Our lives don’t always turn out as expected. I intended to be a famous foreign correspondent like Dorothy Thompson, a heroine of the 1930s. I wound up chronicling Elizabeth Taylor’s weddings. Bob, who worked with me on the student newspaper, abandoned news reporting to sell real estate. Mary Lou, a chemistry major, planned to be the next Mme. Curie. She became a marriage counsellor, benefitting from on-the-job training in three marriages.

As one classmate said, quoting John Lennon, “Life is what happens to you while you are making other plans.”

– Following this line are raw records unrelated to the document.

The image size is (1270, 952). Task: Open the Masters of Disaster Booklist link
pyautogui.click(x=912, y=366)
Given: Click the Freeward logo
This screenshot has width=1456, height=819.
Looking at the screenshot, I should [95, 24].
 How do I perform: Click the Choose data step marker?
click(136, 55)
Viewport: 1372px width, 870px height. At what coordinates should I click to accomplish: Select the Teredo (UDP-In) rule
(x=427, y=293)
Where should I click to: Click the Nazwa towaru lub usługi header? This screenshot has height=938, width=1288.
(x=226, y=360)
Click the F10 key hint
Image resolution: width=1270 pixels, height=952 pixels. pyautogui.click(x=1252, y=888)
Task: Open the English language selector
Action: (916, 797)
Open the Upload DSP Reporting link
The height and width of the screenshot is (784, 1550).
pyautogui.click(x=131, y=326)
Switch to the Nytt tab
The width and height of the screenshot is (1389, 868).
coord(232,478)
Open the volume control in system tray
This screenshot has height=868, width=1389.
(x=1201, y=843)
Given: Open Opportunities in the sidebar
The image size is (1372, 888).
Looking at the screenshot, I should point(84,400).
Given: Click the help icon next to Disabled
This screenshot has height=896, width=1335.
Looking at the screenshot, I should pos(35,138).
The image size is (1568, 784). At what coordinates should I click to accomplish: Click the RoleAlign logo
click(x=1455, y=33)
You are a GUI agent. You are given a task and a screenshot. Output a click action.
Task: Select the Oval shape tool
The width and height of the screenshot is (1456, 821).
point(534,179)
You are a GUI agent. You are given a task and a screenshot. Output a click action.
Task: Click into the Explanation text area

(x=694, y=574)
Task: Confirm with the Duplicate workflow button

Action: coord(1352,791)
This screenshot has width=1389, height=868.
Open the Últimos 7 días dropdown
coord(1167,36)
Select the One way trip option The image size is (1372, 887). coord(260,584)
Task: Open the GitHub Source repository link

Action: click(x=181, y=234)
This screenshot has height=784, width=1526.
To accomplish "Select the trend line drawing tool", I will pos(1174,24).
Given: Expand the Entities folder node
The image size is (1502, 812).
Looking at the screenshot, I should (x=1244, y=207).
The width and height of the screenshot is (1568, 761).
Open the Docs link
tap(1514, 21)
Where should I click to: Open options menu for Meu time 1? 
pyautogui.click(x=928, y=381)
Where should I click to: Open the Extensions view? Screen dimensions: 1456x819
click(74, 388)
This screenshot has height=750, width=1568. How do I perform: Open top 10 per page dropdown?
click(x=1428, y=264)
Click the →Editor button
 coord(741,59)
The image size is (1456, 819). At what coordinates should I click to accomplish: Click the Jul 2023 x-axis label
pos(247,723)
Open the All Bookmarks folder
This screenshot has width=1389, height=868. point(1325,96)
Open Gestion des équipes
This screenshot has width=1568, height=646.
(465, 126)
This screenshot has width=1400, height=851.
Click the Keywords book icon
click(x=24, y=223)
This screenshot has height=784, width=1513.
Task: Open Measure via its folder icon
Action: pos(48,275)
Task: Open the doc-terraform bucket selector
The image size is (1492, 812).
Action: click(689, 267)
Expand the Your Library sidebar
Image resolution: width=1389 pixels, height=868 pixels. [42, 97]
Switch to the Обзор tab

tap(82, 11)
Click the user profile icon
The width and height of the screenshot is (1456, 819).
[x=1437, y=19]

But here we are, 65 years after graduation, back at our university in California for a class reunion. One of the men sports a trophy wife. We women covertly evaluate each other’s thickening waists, thinning hair, sagging chins. What do we remember from so long ago? “The parties,” says Virginia. “The friends,” says Betty. No one mentions professors or courses. Phil remembers sitting at the window of the fraternity house, exchanging comments on the pulchritude of the girls walking up sorority row. Tonight, he and a friend’s brother are exchanging tributes to their gated retirement communities.

On this reunion weekend, we need maps to find our way to old haunts on the campus. Huge complexes for graduate study and research have sprouted up everywhere, named for other alumni who turned their education into fortunes. There are 24 of us still-mobile survivors present out of a class that numbered about 900. This year’s first-year class numbers 2,300, and that’s just seven percent of those who applied. We all agree we never would have made it in today. Everyone in the class of 1944 was lily white. Now there are centres for black, Chicano, Native and Asian students, and more than half the class of 2013 is “of colour.”

Women were once required to wear silk stockings around the complex of buildings housing most of the non-science classrooms. We were the first to be permitted bobby socks; in wartime, silks were not to be had. With the socks and saddle shoes we wore discreet skirts and twin sets (remember twin sets?), preferably cashmere. Today’s uniform is cut-off jeans, sweatshirt, running shoes, backpack and cellphone.

Women and men now share the residences. Ten o’clock curfews? Lockouts after midnight? Today’s students looked at us as if we had dropped from another planet. They come and go when they please. They were almost equally surprised to learn that we were served all our meals, sitting down, at white-cloth-covered tables. “Appropriate” dress was required.

Even 65 years ago, this was a prestigious private university. We whose parents were financially able to send us there — although tuition was $300 an academic year compared to over $37,000 today — were a privileged group. The women of the class of 1944 graduated into a wartime economy that offered jobs and training seldom possible before. Law schools and medical schools, with few men to fill their classes, threw open their doors to us. The men who left to serve in the Second World War came back to a nation of expanding opportunities for all.

“I’ve been lucky,” Bill says to me. “I’ve never lacked a reason to get up in the morning.”

“I’ve had a good life,” Phil agrees. “We were a fortunate generation.”